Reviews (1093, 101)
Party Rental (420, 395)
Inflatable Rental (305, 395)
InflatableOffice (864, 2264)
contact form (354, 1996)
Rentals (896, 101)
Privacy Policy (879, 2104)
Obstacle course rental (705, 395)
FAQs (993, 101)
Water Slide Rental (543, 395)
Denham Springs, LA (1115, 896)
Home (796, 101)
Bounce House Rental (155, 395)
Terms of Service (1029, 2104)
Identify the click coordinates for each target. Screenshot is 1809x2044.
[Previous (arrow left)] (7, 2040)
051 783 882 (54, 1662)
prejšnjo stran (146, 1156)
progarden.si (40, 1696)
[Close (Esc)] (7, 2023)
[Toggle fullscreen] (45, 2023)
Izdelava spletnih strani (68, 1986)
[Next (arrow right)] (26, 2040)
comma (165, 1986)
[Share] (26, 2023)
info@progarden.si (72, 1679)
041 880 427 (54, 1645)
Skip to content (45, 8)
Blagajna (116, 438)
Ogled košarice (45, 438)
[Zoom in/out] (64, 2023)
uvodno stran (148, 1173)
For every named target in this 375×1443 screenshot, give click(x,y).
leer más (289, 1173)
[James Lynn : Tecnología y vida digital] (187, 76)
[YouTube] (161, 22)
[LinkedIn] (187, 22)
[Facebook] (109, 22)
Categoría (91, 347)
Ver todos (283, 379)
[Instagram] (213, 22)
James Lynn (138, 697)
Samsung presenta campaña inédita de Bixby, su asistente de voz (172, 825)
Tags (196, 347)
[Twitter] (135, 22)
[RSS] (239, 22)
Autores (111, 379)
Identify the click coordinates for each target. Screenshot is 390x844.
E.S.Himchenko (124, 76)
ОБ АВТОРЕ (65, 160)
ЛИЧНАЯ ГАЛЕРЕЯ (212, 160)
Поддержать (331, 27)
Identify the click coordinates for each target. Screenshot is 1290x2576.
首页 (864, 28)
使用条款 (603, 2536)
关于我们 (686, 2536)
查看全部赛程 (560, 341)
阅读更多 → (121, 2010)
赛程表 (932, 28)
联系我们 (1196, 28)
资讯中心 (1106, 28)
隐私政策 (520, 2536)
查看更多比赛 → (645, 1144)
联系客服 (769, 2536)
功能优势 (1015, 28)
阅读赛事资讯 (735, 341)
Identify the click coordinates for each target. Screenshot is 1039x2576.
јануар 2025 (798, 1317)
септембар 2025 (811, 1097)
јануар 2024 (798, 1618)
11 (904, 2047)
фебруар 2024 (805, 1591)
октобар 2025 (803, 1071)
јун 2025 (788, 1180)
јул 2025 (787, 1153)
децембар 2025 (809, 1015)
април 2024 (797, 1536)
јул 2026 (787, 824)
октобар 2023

☆ ☆ ☆ ☆ ☆ ☆ ☆

Action item: Find the lines in the records that contain the word "click", then copy every one of them.

Answer space:
Identify the click coordinates for each target. Screenshot is 1809x2044.
For every named target in this 375×1443 screenshot, give click(x,y).
Identify the click coordinates for each target. Screenshot is 390x844.
Identify the click coordinates for each target. Screenshot is 1290x2576.
Identify the click coordinates for each target. Screenshot is 1039x2576.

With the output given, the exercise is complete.